Letter to the Editor:-We read with interest the case reports by Okuda et al. regarding the use of a nerve stimulator for phrenic nerve block in the treatment of hiccups. We agree with the authors (and the literature) that phrenic nerve block may not (and most probably will not) be effective and that it might (and most probably will) cause not only a reduction in vital capacity, but also dyspnea and hypoxia. However, we strongly object to their (implied) opening statement that failure of such simple therapeutic attempts as stimulation of the pharynx, compression of the eyeballs, gastric lavage, and sedation or inhalation of carbon dioxide warrants such heroic trials of “last resort” as phrenic nerve block.
During adult life, transient hiccuping is a common (albeit irrelevant) occurrence, associated most often with gastric distention, sudden temperature changes, or emotion. [2,3]The transient hiccuping either resolves spontaneously or responds to simple nonpharmacologic measures. Hundreds of these simple hiccup-terminating maneuvers have been described, and for some of them a physiologic explanation can be given. It seems that activation of the vagus nerve is therapeutic in cases of transient hiccuping, as opposed to vagal interruption, which potentiates such episodes. [4,5]

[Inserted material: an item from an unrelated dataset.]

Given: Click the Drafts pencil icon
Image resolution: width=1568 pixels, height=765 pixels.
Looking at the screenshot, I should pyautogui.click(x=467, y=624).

The hiccup can, however, become a “fixed-action pattern” and thus persist. Despite the finding that more than 100 medical conditions have been associated with hiccup, more often than not an organic cause will not be discovered. For this idiopathic chronic hiccup (ICH), the simple hiccup-terminating maneuvers are not effective, and pharmacologic therapy is needed.
Although virtually all available drugs have been used more or less successfully to suppress hiccuping, [7,8]more recently Baclofen, a gamma-aminobutyric acid (GABA)-agonist used in the therapy of muscle spasticity, has been suggested as a hiccup therapy. [9,10,11,12,13,14]Baclofen is believed to exert its antispastic effects by increasing the threshold for excitation (cell hyperpolarization), which depresses synaptic transmission in the spinal cord. Recently, two ICH studies reported similar results produced by a combination therapy using cisapride, omeprazole and Baclofen (COB). [13,15]Cisapride, omeprazole, and Baclofen produced at least significant hiccup relief in 60% of all patients with ICH treated.

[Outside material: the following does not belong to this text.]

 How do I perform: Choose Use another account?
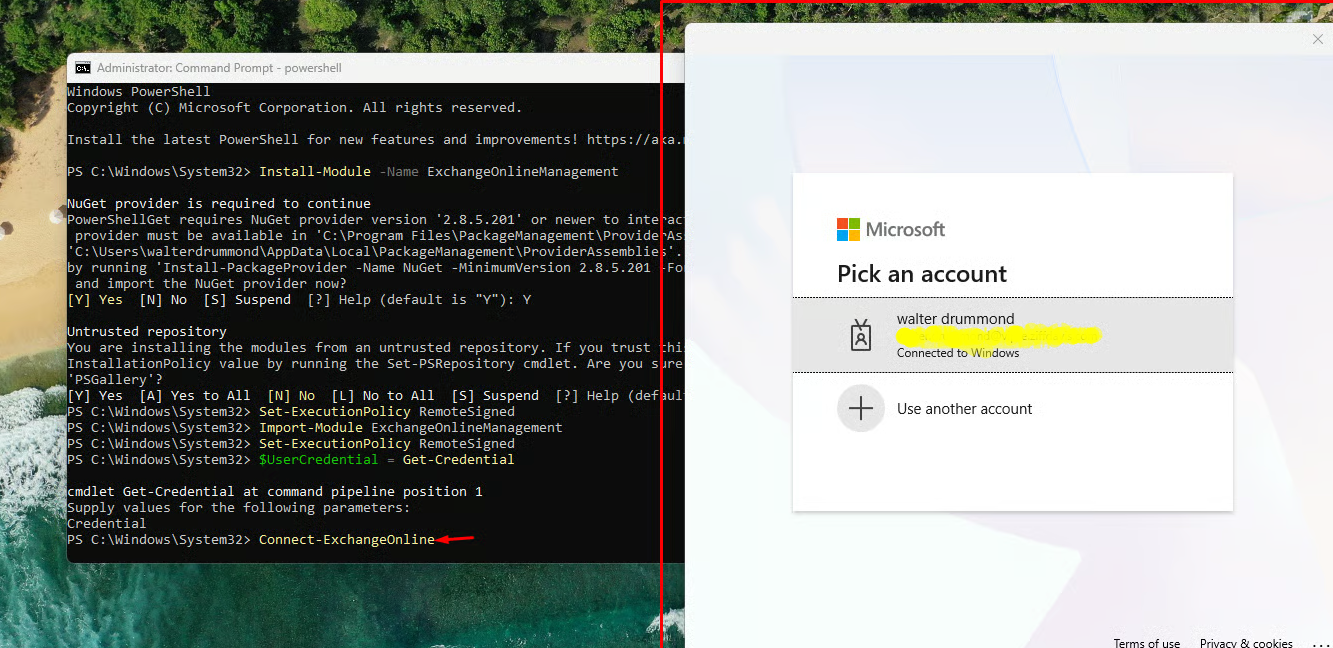[964, 409]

In those cases in which the hiccup is not responding to Baclofen, Gabapentin, a GABA-derivative used in the therapy of seizures and spasticity, also can be effective. Our ongoing trials in which cisapride, omeprazole, and Baclofen therapy nonresponders are either switched to Gabapentin (COG) or receive Gabapentin in addition (COBG) seem extremely promising. 

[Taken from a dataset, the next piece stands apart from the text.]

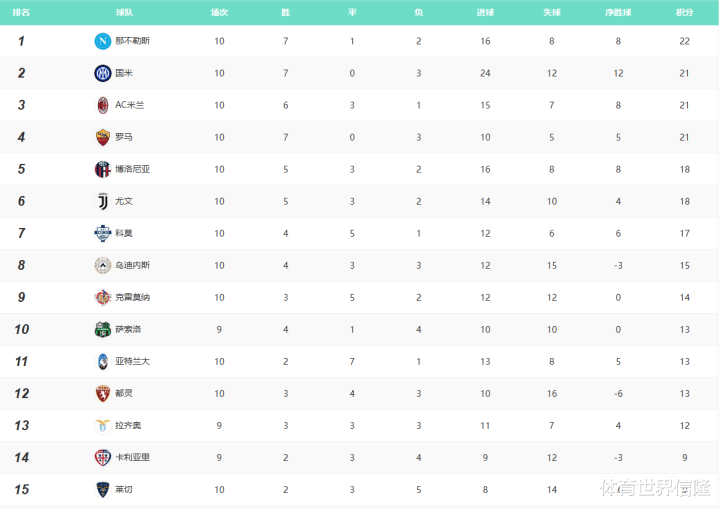Screen dimensions: 720x509
Task: Open the 那不勒斯 team name link
Action: 133,41
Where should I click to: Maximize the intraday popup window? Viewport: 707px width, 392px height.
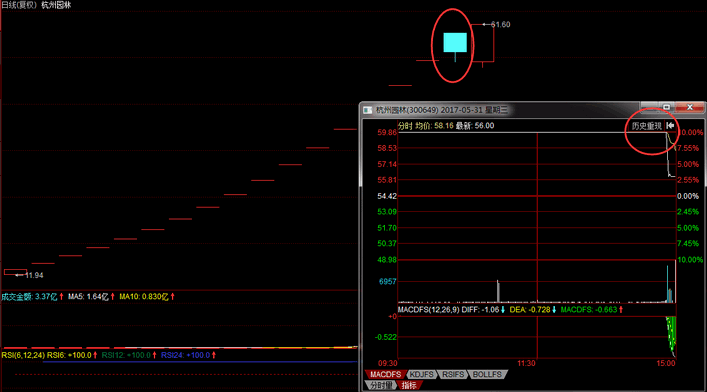(x=666, y=107)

Although pharmacologic therapy will not always cure ICH, substantial relief is most often achievable. It is true that simple hiccup-terminating maneuvers such as the ones described in the case report, although very popular, are not likely to be effective for ICH. Their failure does not, however, warrant proceeding directly to potentially damaging “last-resort” maneuvers, such as phrenic nerve interruptions. The logical next step is the use of appropriate drugs in an appropriate dosage for an appropriate duration of time. Figure 1
Georg Petroianu, Priv. Doz. Dr. med.
Department of Pharmacology; University of Heidelberg at Mannheim; Maybach Street, 14-16; Mannheim, Germany
(Accepted for publication July 7, 1998.)